François de Rugy, poussé à la démission par des révélations sur ses dîners fastueux à l'Hôtel de Lassay et les travaux dans son logement de fonction, sera-t-il blanchi une semaine après? Les conclusions des enquêtes lancées par l'Assemblée et le gouvernement doivent être rendues publiques ce mardi. La petite dizaine de dîners épinglés par Mediapart, lorsque l'ex-ministre de la Transion écologique présidait l'Assemblée en 2017-2018, étaient tous d'ordre professionnel, avec journalistes et personnalités de la société civile, sait-on déjà de source proche de cette enquête demandée par l'intéressé lui-même.

DONNÉES D'ENTRÉE:
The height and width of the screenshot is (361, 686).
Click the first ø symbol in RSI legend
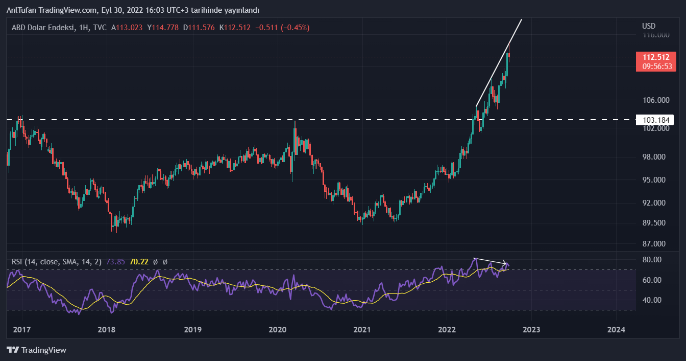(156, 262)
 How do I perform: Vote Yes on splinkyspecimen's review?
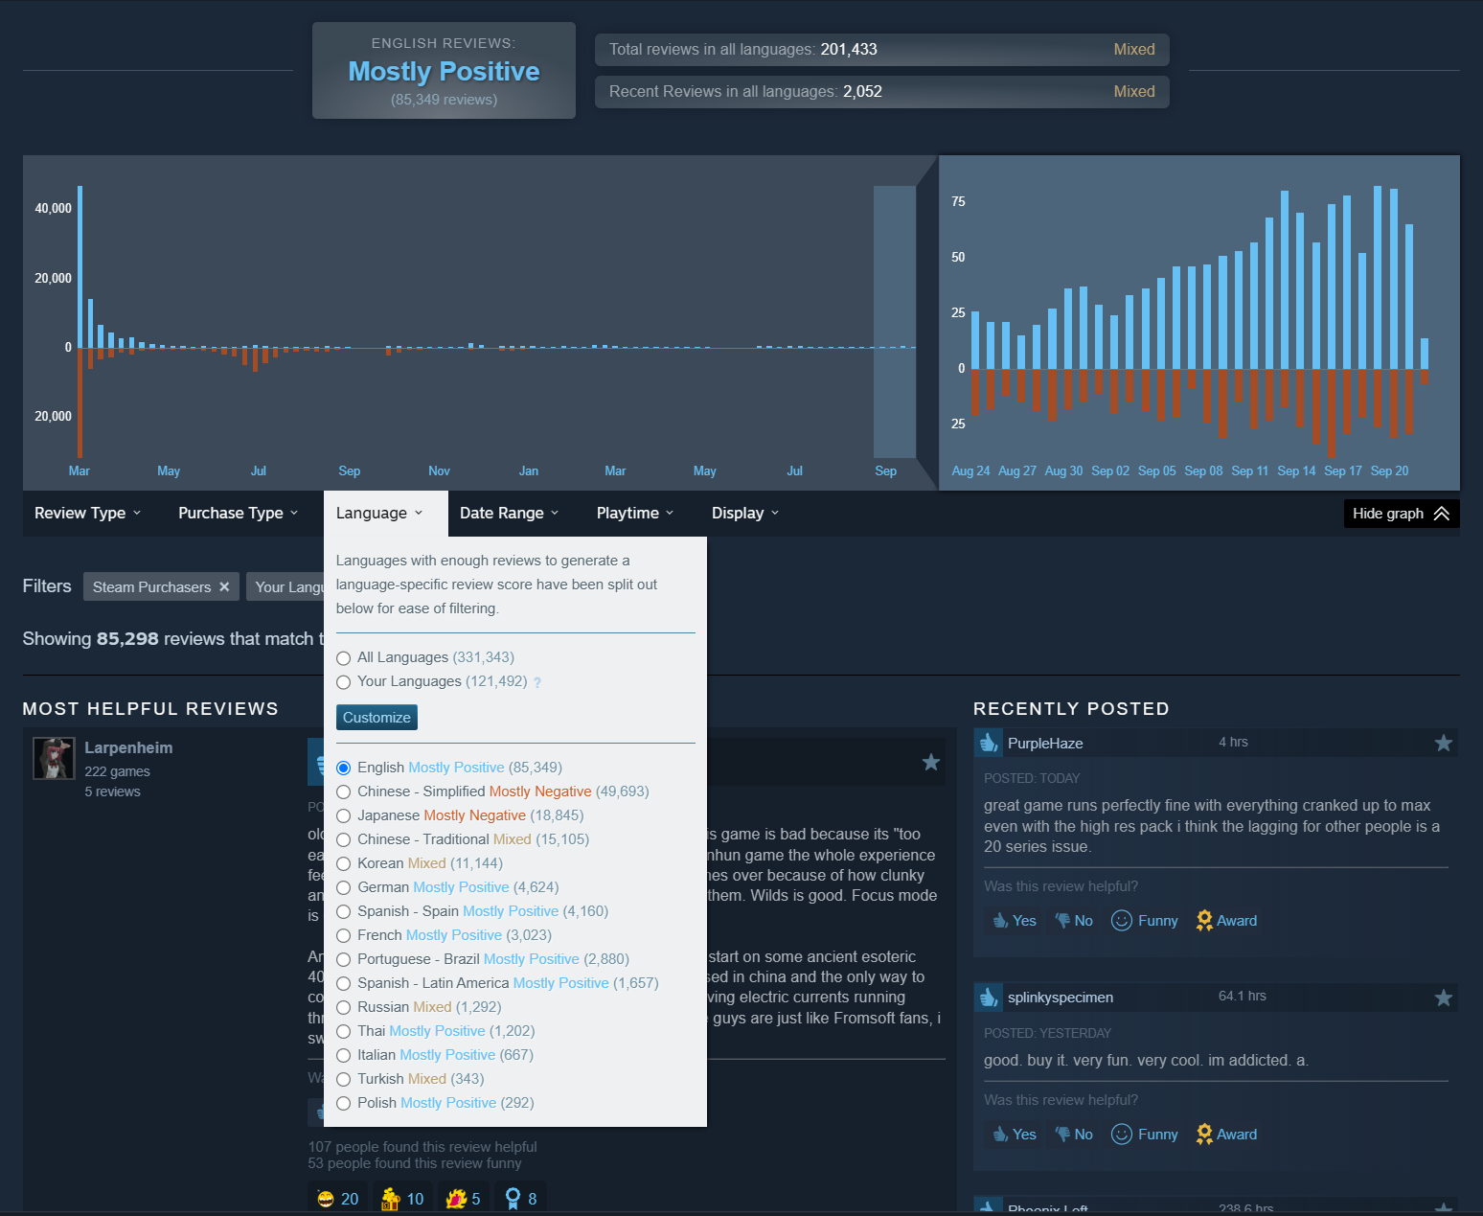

PROBLÈME À RÉSOUDRE: Poursuivez l'article sur les enquêtes visant François de Rugy à partir de sa dernière phrase.

EXERCICE RÉSOLU:
Le montant des travaux à l'Hôtel de Roquelaure, 63.000 euros dont 17.000 pour un dressing , était lui aussi justifié, dans un bâtiment du XVIIIe siècle nécessitant des prestataires spécialisés, d'après Le Parisien. Commandes, devis, factures: rien ne serait irrégulier au vu de cette inspection commandée par le Premier ministre. Ces révélations par Mediapart, ainsi que sur l'utilisation de frais de mandat pour payer des cotisations à son parti en 2013-2014, ont conduit le numéro deux du gouvernement à démissionner mardi dernier, tout en continuant de clamer son innocence. “La clarté sera faite dans les prochains jours”, a promis Emmanuel Macron, interpellé samedi dans les rues de Bagnères-de-Bigorre (Hautes-Pyrénées) sur le cas Rugy.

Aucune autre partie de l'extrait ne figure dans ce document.